# [Dataset records]
------------------------

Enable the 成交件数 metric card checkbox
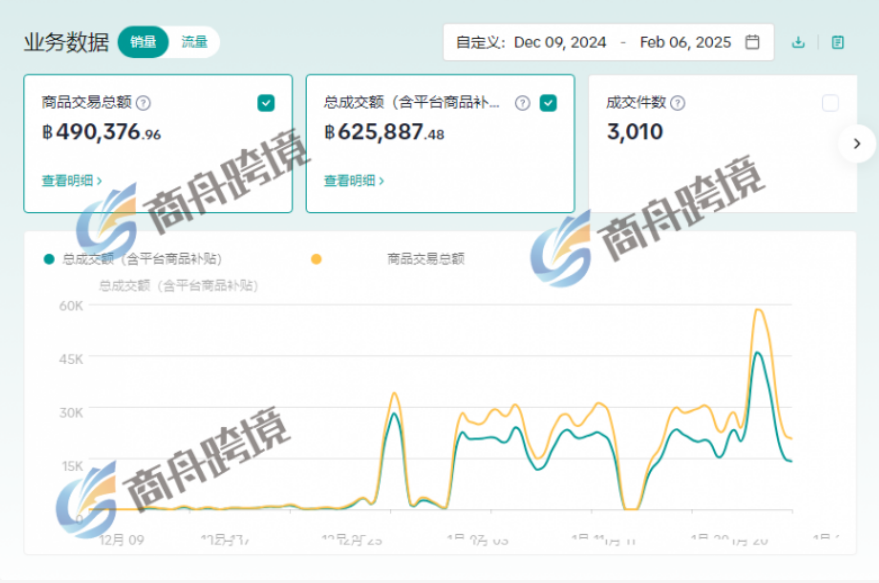The height and width of the screenshot is (583, 879). tap(832, 102)
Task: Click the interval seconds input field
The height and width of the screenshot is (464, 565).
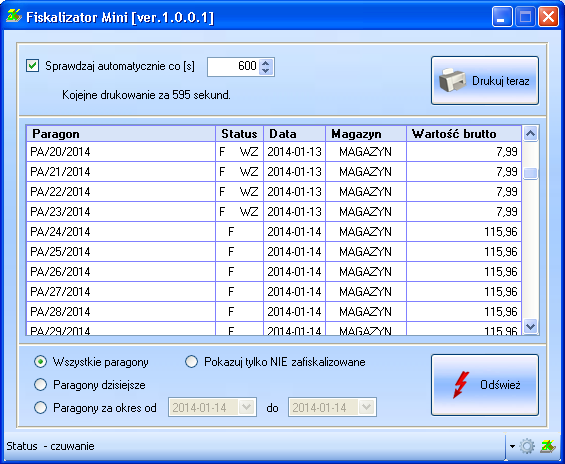Action: [233, 67]
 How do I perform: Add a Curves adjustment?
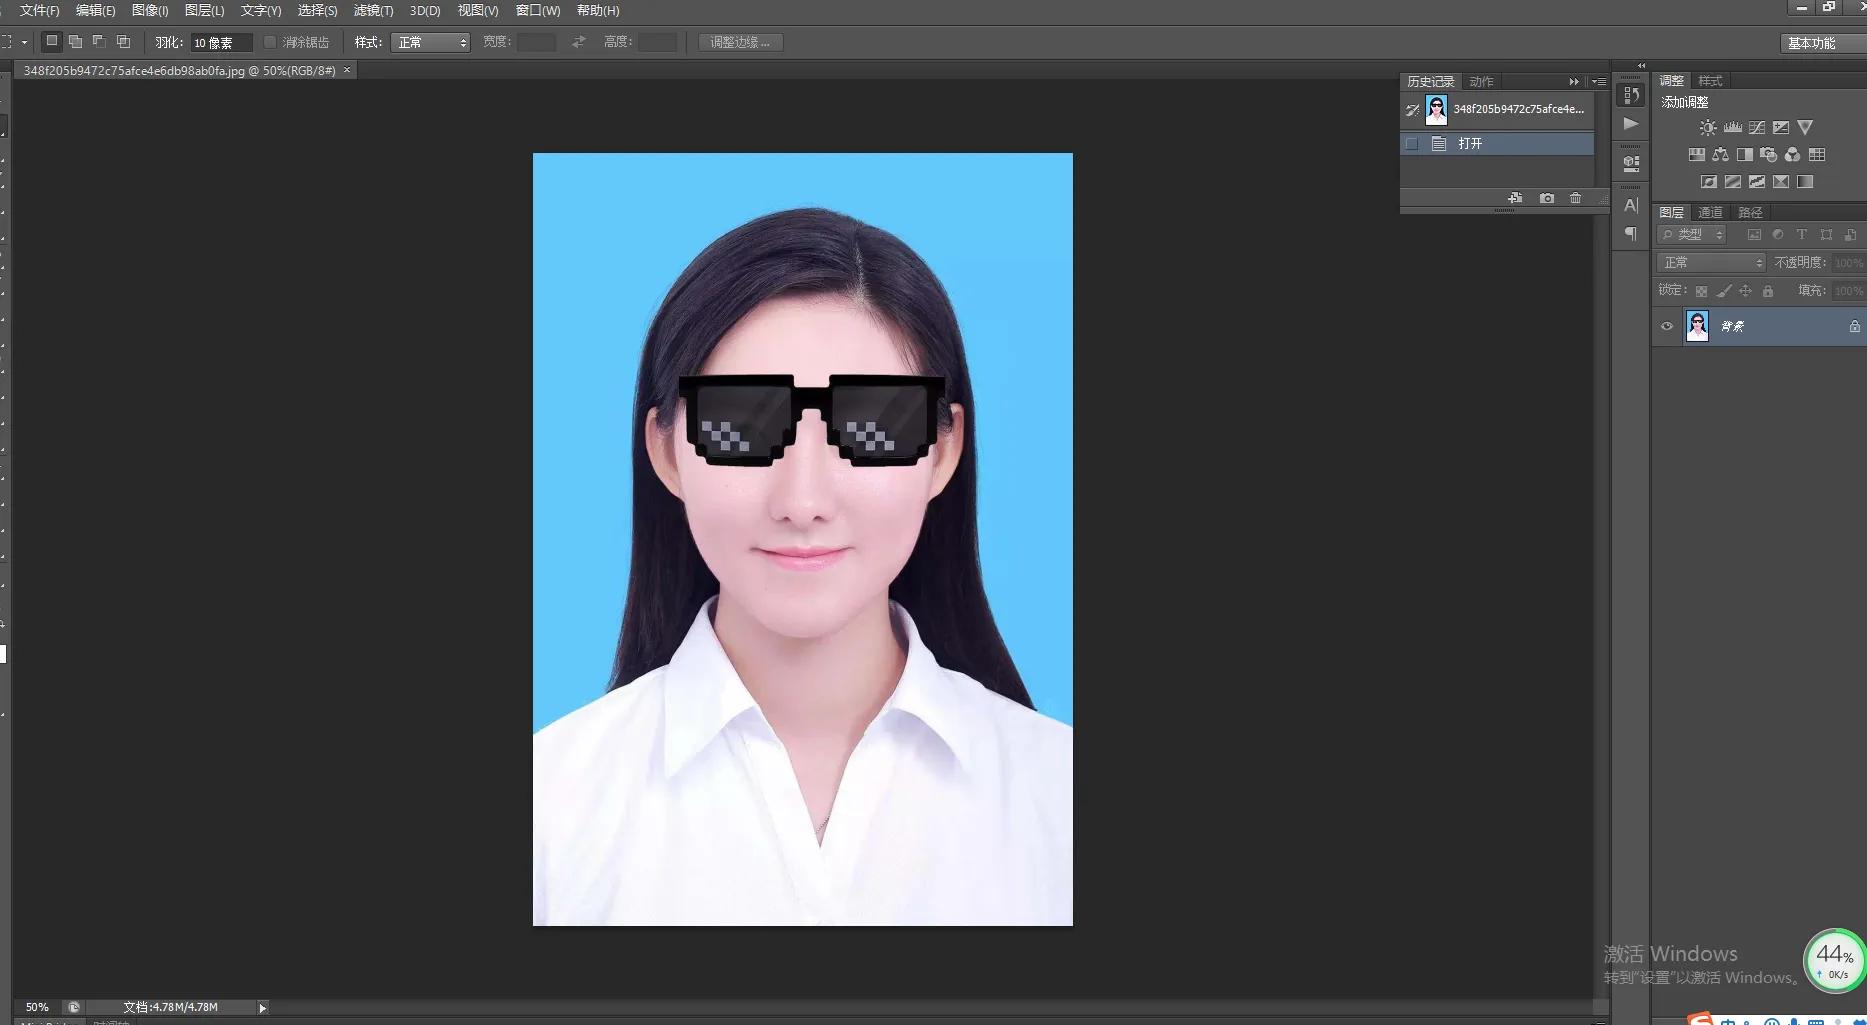coord(1757,128)
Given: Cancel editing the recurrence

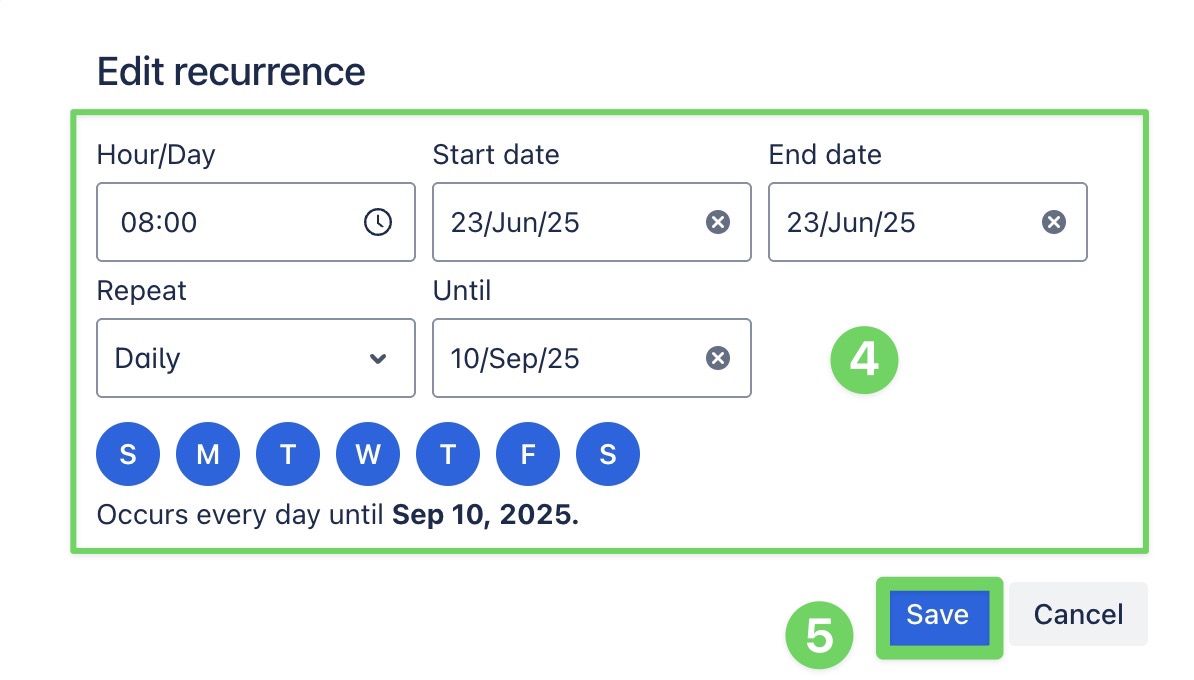Looking at the screenshot, I should pos(1078,615).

------------------------

# [Work instructions]
All of the data, minus its pictures, should be repeated exactly.

# [Solution]
Enable the 成交件数 metric card checkbox
The height and width of the screenshot is (583, 879). tap(832, 102)
Task: Click the interval seconds input field
The height and width of the screenshot is (464, 565).
Action: [233, 67]
 How do I perform: Add a Curves adjustment?
coord(1757,128)
Given: Cancel editing the recurrence

Looking at the screenshot, I should pos(1078,615).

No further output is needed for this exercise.